THE big news for Cebu City is that work on phase 1 or the first six floors of the 10-floor Cebu City Medical Center (CCMC) building is 65 percent complete. A few months more and work on phase 2, or the interior of the structure, will follow. That’s according to CCMC administrator Kenneth Siasar, who targets August as the start of the hospital operations in the first six floors of the new structure.
That means the CCMC, which is currently housed in the cramped Bureau of Fire Protection (BFP) 7, will soon be in a bigger place. Former mayor Michael Rama had ordered the facility’s transfer after the old structure was damaged by the magnitude 7.2 earthquake that hit Bohol and Cebu provinces in 2013. He had the damaged structure demolished to give way to the construction of a new and bigger building.
Mayor Tomas Osmeña, who defeated Rama in the 2016 elections, chose to proceed with the construction of the structure and expressed his preference to have the first six floors operational even if work on the last four floors would continue. Which should be the better option considering the situation of the CCMC at the BFP 7 building, which is not intended to be a medical facility.
This, though, is ironic considering history. During Osmeña’s previous terms as mayor, he had wanted to let go of the CCMC, criticizing the manner it was being run, and even floated the idea of selling it to the group of businessman Manny Pangilinan. The move was met with stiff opposition by the city’s constituents, who recognized the important service provided by the facility.

● Supplied information:
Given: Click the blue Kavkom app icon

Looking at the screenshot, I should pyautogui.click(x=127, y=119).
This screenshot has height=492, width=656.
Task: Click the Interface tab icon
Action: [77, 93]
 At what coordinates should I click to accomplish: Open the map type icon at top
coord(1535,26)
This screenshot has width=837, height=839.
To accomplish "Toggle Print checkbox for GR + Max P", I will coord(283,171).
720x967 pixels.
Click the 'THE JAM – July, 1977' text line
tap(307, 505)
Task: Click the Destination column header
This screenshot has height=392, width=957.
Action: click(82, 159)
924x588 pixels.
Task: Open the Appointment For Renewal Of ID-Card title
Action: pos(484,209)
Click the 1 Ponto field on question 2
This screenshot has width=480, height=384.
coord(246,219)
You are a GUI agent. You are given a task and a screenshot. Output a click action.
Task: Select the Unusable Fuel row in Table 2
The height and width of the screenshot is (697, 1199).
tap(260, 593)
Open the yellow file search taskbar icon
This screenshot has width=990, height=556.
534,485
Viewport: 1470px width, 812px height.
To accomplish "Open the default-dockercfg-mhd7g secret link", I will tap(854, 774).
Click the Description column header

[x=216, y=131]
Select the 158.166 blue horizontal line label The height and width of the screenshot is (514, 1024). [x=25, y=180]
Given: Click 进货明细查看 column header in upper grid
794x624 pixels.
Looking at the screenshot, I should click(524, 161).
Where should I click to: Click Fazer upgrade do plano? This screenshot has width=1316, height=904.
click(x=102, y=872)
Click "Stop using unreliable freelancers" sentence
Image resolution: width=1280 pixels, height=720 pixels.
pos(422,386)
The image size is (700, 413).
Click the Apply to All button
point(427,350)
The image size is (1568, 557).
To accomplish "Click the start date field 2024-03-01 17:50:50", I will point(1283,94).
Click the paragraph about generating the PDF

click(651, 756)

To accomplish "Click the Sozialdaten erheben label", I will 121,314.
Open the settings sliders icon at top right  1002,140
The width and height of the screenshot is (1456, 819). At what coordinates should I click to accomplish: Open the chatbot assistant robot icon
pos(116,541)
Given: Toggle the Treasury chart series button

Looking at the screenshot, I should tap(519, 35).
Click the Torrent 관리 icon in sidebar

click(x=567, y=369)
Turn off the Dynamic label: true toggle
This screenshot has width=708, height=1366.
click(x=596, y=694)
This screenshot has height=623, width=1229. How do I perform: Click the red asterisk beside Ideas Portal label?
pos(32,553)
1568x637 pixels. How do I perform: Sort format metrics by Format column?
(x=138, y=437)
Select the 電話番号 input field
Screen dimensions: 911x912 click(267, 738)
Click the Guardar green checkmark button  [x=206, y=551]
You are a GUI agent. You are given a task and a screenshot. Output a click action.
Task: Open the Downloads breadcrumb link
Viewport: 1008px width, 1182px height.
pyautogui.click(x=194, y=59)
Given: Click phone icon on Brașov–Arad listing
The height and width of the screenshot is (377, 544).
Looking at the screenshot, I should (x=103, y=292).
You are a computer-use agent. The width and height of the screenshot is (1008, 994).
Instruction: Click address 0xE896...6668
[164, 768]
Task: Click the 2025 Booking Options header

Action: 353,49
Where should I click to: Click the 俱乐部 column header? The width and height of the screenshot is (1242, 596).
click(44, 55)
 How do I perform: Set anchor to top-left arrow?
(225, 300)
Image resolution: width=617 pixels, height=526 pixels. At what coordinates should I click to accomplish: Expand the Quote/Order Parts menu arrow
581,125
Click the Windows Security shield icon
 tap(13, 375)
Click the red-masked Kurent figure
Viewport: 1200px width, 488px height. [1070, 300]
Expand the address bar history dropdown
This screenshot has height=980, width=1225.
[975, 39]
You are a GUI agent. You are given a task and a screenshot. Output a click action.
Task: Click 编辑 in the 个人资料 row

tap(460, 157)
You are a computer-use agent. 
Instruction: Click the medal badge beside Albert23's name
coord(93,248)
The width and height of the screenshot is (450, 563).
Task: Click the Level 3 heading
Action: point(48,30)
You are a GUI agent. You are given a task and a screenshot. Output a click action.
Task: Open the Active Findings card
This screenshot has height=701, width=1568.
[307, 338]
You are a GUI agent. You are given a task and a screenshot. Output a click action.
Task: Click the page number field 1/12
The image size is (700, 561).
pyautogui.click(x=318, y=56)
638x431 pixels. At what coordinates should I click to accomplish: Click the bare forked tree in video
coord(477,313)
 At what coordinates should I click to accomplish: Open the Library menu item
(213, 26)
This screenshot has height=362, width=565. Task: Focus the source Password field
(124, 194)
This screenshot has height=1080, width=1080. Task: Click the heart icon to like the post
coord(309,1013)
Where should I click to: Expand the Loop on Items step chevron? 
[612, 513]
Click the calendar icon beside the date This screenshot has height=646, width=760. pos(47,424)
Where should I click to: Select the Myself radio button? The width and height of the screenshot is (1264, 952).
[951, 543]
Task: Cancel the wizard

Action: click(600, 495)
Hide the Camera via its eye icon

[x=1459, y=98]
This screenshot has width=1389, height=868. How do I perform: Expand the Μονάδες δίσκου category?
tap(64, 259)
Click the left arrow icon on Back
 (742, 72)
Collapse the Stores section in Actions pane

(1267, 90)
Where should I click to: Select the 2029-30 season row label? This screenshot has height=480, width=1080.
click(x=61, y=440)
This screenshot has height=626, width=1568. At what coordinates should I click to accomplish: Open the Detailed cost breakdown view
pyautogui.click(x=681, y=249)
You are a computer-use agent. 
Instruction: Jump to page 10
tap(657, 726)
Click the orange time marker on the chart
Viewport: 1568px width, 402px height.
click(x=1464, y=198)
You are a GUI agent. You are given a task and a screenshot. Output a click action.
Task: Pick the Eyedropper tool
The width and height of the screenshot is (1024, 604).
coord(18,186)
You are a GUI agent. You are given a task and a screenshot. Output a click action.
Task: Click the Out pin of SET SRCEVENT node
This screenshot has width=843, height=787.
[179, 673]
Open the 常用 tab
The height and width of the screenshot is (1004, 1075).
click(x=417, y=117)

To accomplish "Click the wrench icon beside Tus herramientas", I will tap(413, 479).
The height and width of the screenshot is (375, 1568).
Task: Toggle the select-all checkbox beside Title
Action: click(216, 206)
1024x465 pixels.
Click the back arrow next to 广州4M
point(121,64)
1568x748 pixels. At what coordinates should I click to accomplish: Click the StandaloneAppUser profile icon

● Exercise:
Write the next part of the article on the new Cebu City Medical Center building, picking up right after its last sentence. The rows have nothing to do with any of this.

● Reply to the task:
It was probably good that when the earthquake damaged the CCMC building, Rama was mayor and not Osmeña. During the time when Osmeña was peddling the sell-the-CCMC-line, Rama had openly opposed it. So when Rama got the chance to decide on the medical facility’s future, the push to rebuild a modern CCMC was not surprising.
Many things have happened since then. Obviously, no investor after Pangilinan has offered to buy the CCMC. When Osmeña returned as mayor last year, the old structure was already demolished and work on the new building had started. There was no turning back and Osmeña must have realized that. Hopefully, his change of heart is not grudging and he would find ways to make the CCMC the best medical facility run by a local government unit.